Capps: It’s not a very respectful thing to do. I don’t think it sends a message to your neighbors that you are happy to be here…
Julito: If you put up an Italian flag, if you put a French flag, if you put a Puerto Rican flag, if you put an Irish flag, if you put a British flag, if you put a Canadian flag, are you against America?
(Capps does not respond. Hvidston interjects.)

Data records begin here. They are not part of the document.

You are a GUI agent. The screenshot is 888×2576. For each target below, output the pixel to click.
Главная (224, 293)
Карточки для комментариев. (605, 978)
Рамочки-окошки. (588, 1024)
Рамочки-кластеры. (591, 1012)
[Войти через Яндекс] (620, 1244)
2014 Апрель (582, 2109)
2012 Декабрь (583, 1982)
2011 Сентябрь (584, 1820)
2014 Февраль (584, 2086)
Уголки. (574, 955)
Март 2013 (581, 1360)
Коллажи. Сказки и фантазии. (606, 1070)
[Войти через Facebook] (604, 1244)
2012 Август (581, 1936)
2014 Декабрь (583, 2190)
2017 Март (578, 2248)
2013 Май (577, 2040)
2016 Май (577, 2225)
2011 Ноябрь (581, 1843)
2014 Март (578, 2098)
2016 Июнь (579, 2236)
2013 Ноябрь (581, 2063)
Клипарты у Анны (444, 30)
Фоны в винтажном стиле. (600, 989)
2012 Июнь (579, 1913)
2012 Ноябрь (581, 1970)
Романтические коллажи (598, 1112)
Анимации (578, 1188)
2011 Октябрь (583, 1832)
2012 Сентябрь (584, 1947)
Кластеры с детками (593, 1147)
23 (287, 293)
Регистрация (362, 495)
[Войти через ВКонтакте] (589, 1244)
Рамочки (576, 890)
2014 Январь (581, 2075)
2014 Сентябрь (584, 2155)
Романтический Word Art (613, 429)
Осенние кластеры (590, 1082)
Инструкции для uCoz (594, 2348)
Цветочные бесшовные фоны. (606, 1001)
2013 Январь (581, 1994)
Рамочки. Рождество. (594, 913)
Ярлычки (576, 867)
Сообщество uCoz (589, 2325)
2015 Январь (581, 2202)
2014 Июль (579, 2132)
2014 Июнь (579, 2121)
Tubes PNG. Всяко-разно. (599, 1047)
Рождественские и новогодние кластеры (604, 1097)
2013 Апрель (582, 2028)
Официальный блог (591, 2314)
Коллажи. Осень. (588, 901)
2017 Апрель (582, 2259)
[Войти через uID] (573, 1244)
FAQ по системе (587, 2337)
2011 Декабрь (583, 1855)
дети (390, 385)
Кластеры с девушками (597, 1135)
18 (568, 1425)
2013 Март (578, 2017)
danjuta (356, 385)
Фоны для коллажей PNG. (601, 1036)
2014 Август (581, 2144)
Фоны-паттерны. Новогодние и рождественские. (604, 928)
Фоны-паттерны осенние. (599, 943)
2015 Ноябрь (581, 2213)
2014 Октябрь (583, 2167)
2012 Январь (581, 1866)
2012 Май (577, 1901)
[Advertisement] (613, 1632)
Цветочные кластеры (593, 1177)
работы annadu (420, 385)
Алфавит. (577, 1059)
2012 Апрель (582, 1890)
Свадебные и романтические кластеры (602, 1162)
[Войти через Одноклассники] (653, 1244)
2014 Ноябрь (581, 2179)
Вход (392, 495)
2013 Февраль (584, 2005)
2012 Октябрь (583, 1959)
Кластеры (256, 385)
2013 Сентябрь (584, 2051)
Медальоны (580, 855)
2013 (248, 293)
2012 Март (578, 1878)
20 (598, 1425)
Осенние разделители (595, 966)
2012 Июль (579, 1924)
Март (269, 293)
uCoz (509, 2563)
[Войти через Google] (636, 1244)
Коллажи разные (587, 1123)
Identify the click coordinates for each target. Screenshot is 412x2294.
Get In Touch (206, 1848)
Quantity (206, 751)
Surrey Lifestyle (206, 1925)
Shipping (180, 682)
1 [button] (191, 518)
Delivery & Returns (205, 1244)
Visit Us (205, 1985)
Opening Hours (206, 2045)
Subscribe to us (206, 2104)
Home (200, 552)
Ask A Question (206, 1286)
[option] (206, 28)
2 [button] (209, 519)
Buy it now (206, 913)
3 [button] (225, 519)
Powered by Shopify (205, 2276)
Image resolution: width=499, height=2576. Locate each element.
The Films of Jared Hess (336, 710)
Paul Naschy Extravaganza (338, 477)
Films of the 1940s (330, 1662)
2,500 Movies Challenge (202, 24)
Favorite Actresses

Hvidston (interjects): No, following U.S. flag protocol and display your flag respectfully and look up the codes and follow protocol, that’s all we are asking.
Julito: Is it against the law to put up a foreign flag in the United States?
Hvidston: There is not a law but there is code and there is protocol.
Julito: Robin, you just answered my question. There’s no law.
Before this exchange, Julito and his guests discussed why Capps uploaded the video in the first place; why she won’t delete it; why she hasn’t published a video of her apologizing to the family whose house she filmed (the Bañuelos family); why is it okay to film someone on their own private property; how Coldwell Bankers got involbed; why, in Hvidston’s opinion, there are problems of “assimilation” and “division” in this country; the threats Capps has received; and whether Capps would have gotten out her car to film an Irish or Puerto Rican flag on display.
For example, if Capps were in Boston last year, would she have asked the owners of 50 Rowes Wharf to take this flag down? Would she have filmed that? Capps’ answer would suggest that she would not.
— Only In Boston (@OnlyInBOS) September 26, 2014
Here is the entire interview of what Capps and Hvidston said.
As you listen to the interview, a few things you need to know:
(a) A person is liable for physical invasion of privacy when the defendant knowingly enters onto the land of another person without permission or otherwise committed a trespass in order to physically invade the privacy of the plaintiff with the intent to capture any type of visual image, sound recording, or other physical impression of the plaintiff engaging in a personal or familial activity and the physical invasion occurs in a manner that is offensive to a reasonable person.
(b) A person is liable for constructive invasion of privacy when the defendant attempts to capture, in a manner that is offensive to a reasonable person, any type of visual image, sound recording, or other physical impression of the plaintiff engaging in a personal or familial activity under circumstances in which the plaintiff had a reasonable expectation of privacy, through the use of a visual or auditory enhancing device, regardless of whether there is a physical trespass, if this image, sound recording, or other physical impression could not have been achieved without a trespass unless the visual or auditory enhancing device was used.
What about know about “flag protocol?”
Are there penalties for violating the Flag Code?
No. For private citizens, the Flag Code serves as a guide to be followed on a purely voluntary basis to insure proper respect for the flag. The Supreme Court has ruled that politically motivated violations of the Flag Code are protected by the First Amendment.
The Flag Code has no provision for enforcement. No fines, no penalties. There is nothing law enforcement can do when the Flag Code is broken.
As for the Bañuelos family, this is what Fox News Latino posted last Friday:
The homeowner with the Mexican flag on her lawn, María Bañuelos, told a local Spanish-language news network that she didn’t think that the flag, which she says she has flown for 13 years, was bothering anyone. Her husband, Siefrado, told Fox News that while Capps has since apologized, the family does not believe she is being sincere.
“We don’t feel like she’s saying it from the heart. She’s just saying it from the mouth,” he said.